Relacionados aos conceitos de dialogia, polifonia, identidade e alteridade estão também os processos de paráfrase e polissemia explicitados por Orlandi (1987, p. 28). A paráfrase consiste num retorno constante ao dizer já sedimentado, enquanto a polissemia é a garantia de rompimento com o já-dito. Nesses dois processos, segundo a autora, está “a tensão básica do discurso entre o texto e o contexto histórico-social: o conflito entre o ‘mesmo’ e o ‘diferente’, entre a paráfrase e a polissemia”.

O discurso, portanto, informa mais do que supõem seus informantes, “o que é dito em outro lugar também significa nas ‘nossas’ palavras. O sujeito diz, pensa que sabe o que diz,

mas não tem acesso ou controle sobre o modo pelo qual os sentidos se constituem nele” (ORLANDI, 2003, p. 32).

Orlandi (2003, p. 35) também retoma os chamados esquecimentos apresentados por Pêcheux, no livro Semântica e Discurso. O esquecimento número 1 resulta do modo pelo qual somos afetados pela ideologia e, por conta dele, temos a ilusão de ser a origem do que dizemos, quando apenas retomamos sentidos preexistentes. O esquecimento número 2 é da ordem da enunciação, pois pensamos que o que dizemos só pode ser dito com aquelas palavras e não outras. Tanto os mecanismos de paráfrase e polissemia quanto as formas de esquecimento estão relacionados à heterogeneidade discursiva e à polifonia inerentes ao discurso.

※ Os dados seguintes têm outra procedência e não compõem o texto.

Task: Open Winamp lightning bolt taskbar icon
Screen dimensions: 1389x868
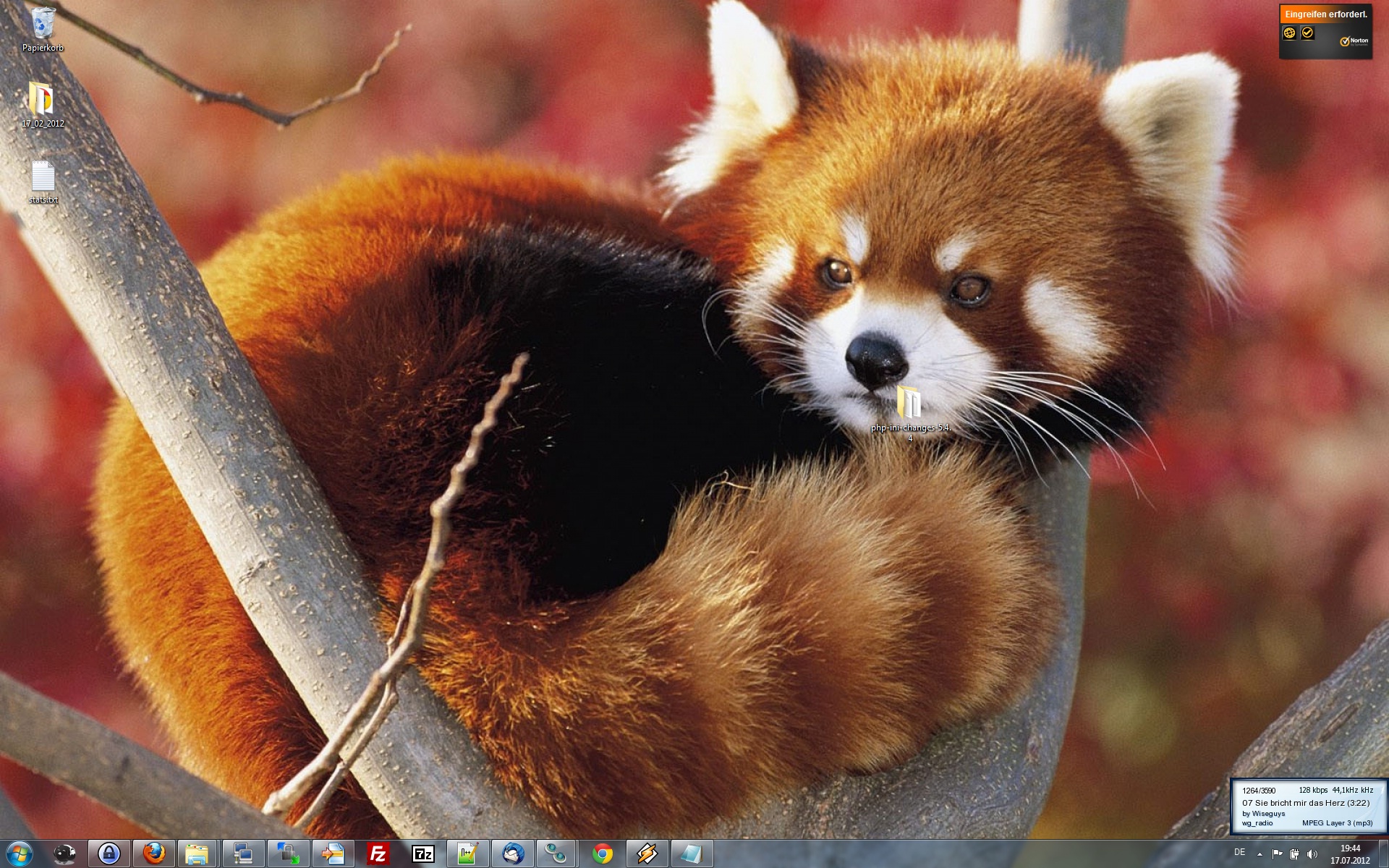Action: (647, 854)
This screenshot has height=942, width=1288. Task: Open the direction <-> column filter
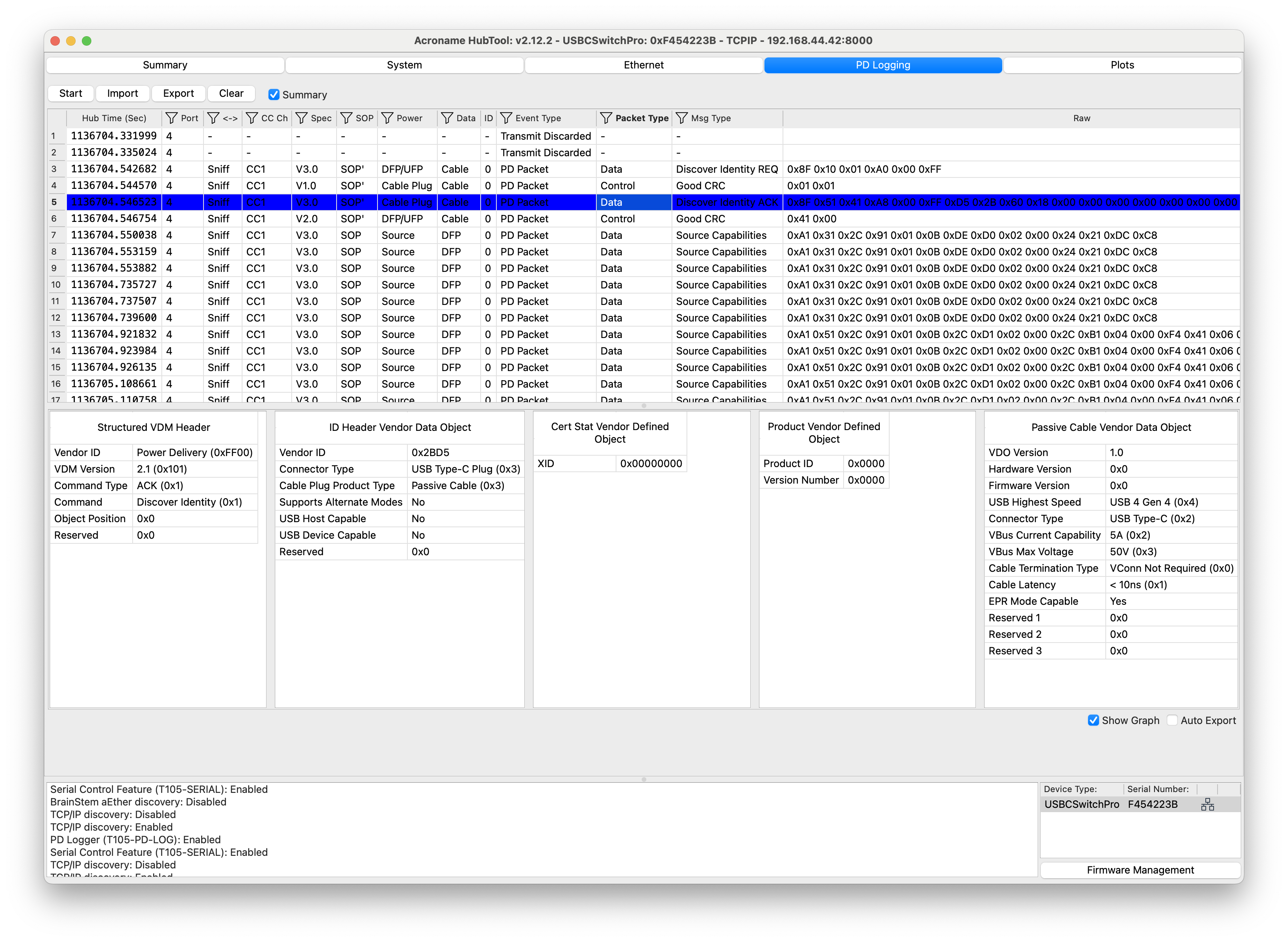click(x=213, y=118)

Perceber, sob e nas informações aparentes, os demais processos envolvidos na produção discursiva é uma das tarefas daqueles que se propõem a analisar o discurso. Tarefa bastante complexa nesta pesquisa, visto que o tema “interdisciplinaridade” é ainda bastante polêmico e controverso. Não há possibilidade de definição desse objeto teórico sem a consideração das vozes já divulgadas nos meios sociais nos quais somos sujeitos atuantes e “assujeitados”. Sob a materialidade do enunciado concreto, são tecidos os fios que compõem o discurso dos locutores. Nesse sentido, uma de nossas tarefas nesta pesquisa é a percepção dessa tessitura, tendo como pressuposto as bases teórico-metodológicas aqui apresentadas.